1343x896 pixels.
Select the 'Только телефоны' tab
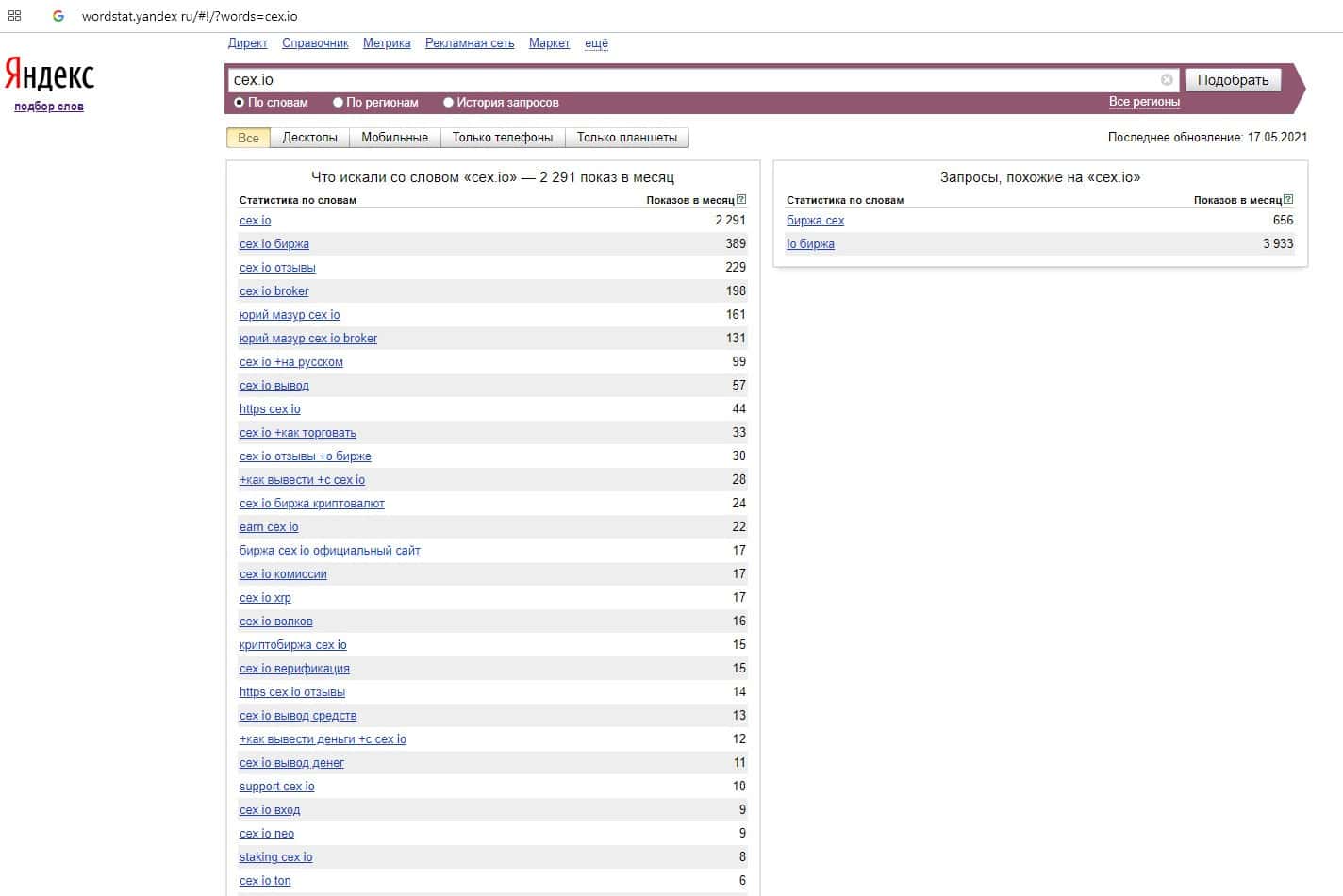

--

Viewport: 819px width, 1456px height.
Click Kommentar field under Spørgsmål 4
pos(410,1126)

Task to complete
Within the data above, the span starting at the line containing "1343x896 pixels." and ending at the line containing "Select the 'Только телефоны' tab" is to be retyped exactly, with no other lines.

Output
1343x896 pixels.
Select the 'Только телефоны' tab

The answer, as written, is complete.